*WRITTEN PROBLEM*.
Arrange the lines of the records below as a numbered list, leaving out blank lines and the pictures.

(Word and item location data)
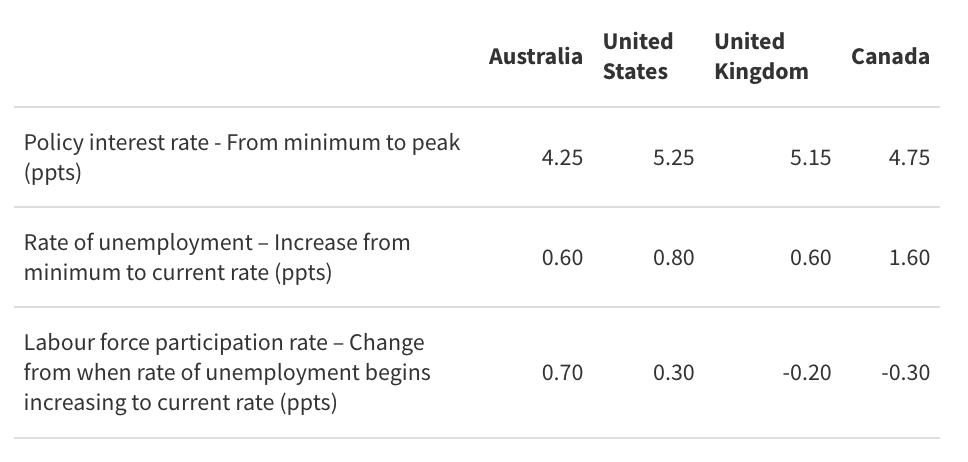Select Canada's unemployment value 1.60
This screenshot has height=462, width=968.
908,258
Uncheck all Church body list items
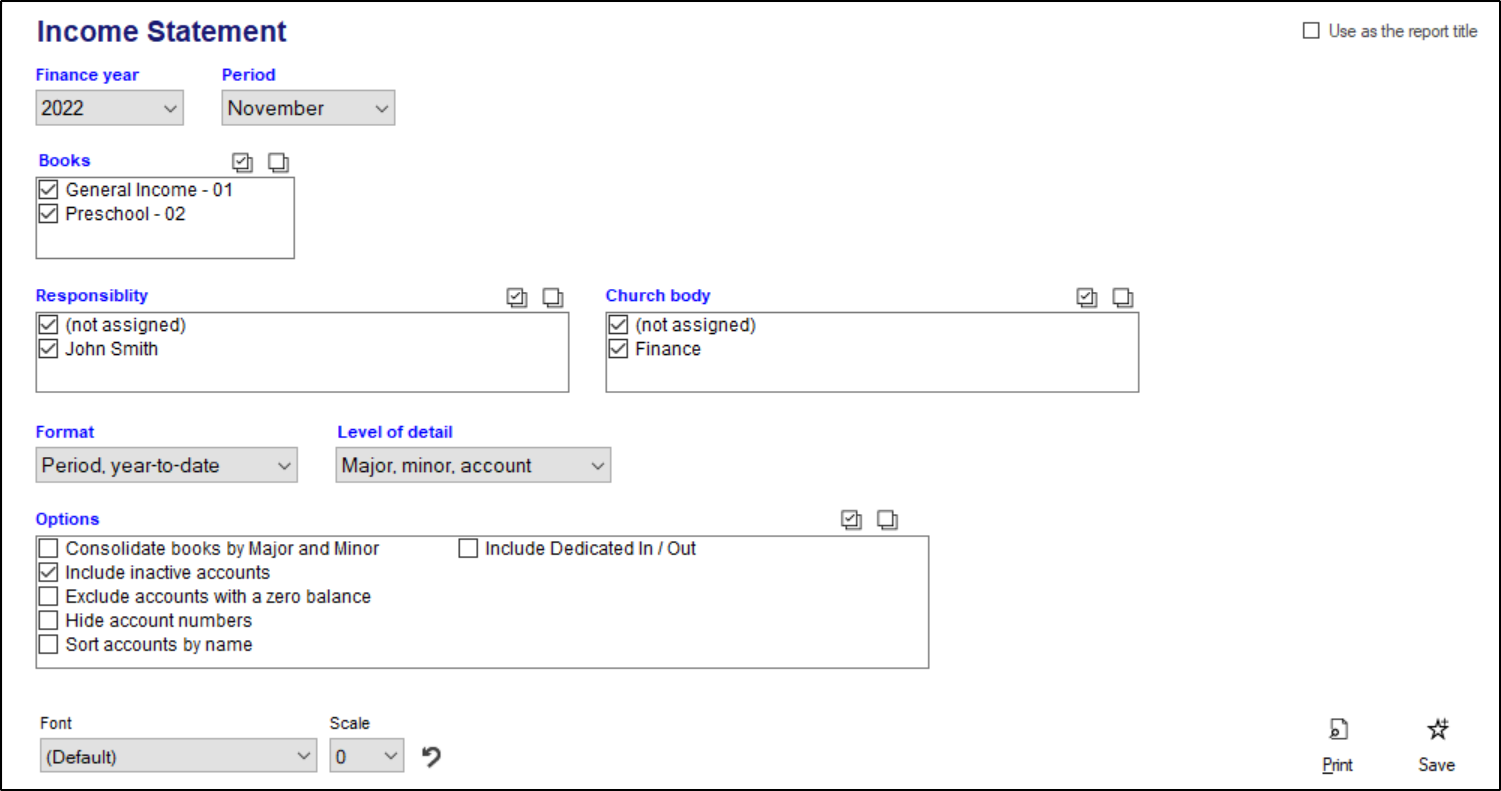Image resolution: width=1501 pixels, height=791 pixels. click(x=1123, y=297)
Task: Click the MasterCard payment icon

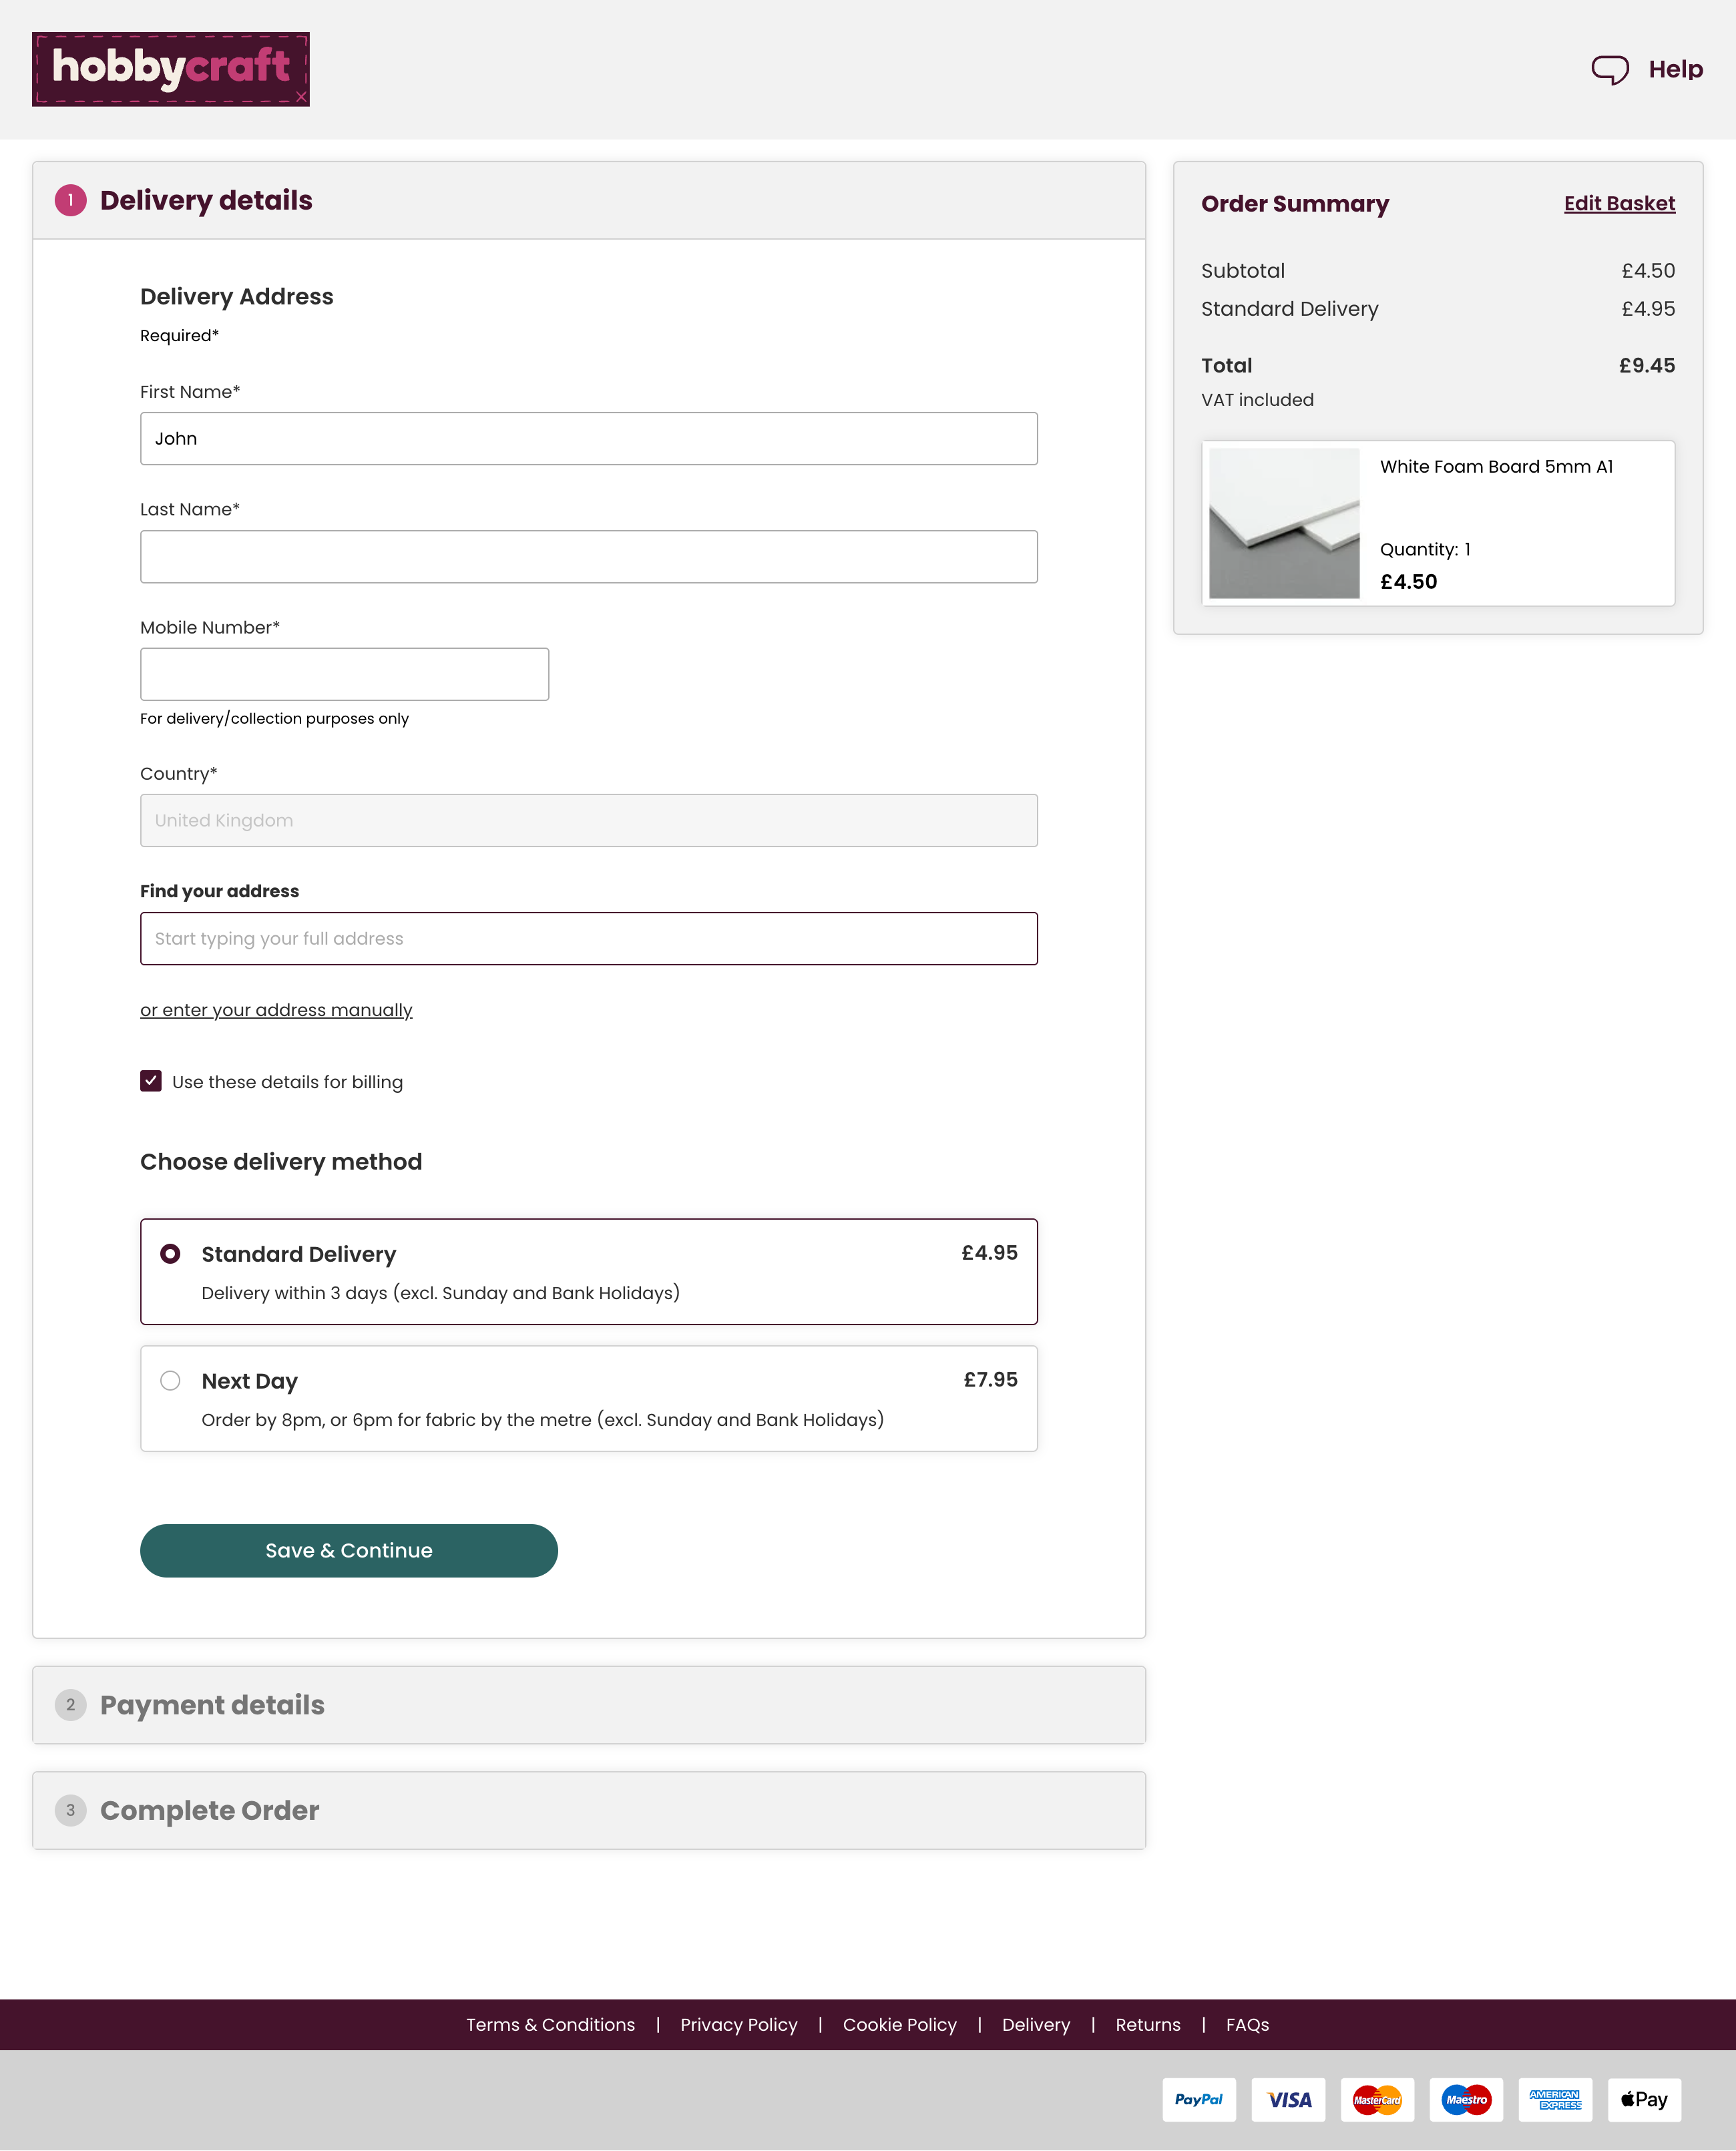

*THE COMPLETED TASK*.
1. Select Canada's unemployment value 1.60
2. This screenshot has height=462, width=968.
3. 908,258
4. Uncheck all Church body list items
5. Image resolution: width=1501 pixels, height=791 pixels. click(x=1123, y=297)
6. Task: Click the MasterCard payment icon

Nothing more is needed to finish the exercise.